# Aloha from Hawaii



## kaloman (May 24, 2012)

Aloha guys and gals,

Just registered yesterday and thinking about getting back into archery after a 15 year hiatus. Looking forward to learning from you all!

Kaloman


----------



## sgtdww504 (Feb 19, 2012)

Welcome to AT hope you get all the help you need


----------



## Tim Roberts (Jul 13, 2002)

kaloman.


----------



## Jenniffer (Mar 14, 2010)

Welcome to AT!


----------



## Dthbyhoyt (Dec 4, 2004)




----------



## Juanmaria (Oct 28, 2010)

Aloha Hawaii, all the islands, plus hunting. That's just wrong.

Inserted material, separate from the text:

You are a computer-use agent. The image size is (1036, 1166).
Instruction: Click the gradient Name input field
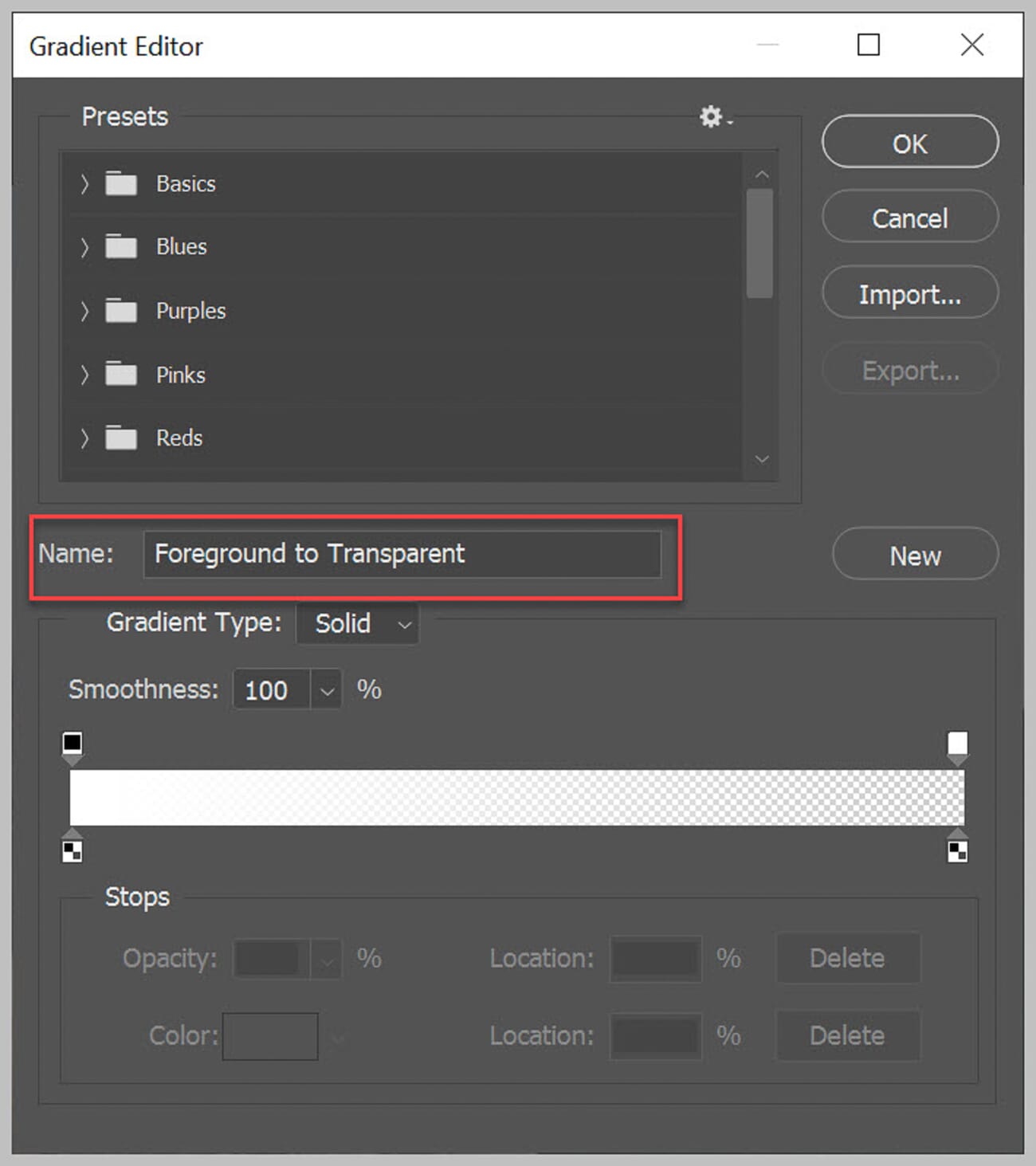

Welcome abroad!


----------



## 4him (Jan 14, 2011)

Welcome to Archery Talk !


----------



## MTBOWHUNT3R (Apr 30, 2012)

Hello and welcom


----------



## Destroyer (Sep 11, 2009)

Howdy! :welcome:


----------



## rycountryboy (Feb 21, 2008)

*:welcome: to AT*


----------



## kaloman (May 24, 2012)

Thanks folks for the warm welcome!


----------



## laylow808 (Oct 27, 2011)

howzit kaloman! welcome to AT


----------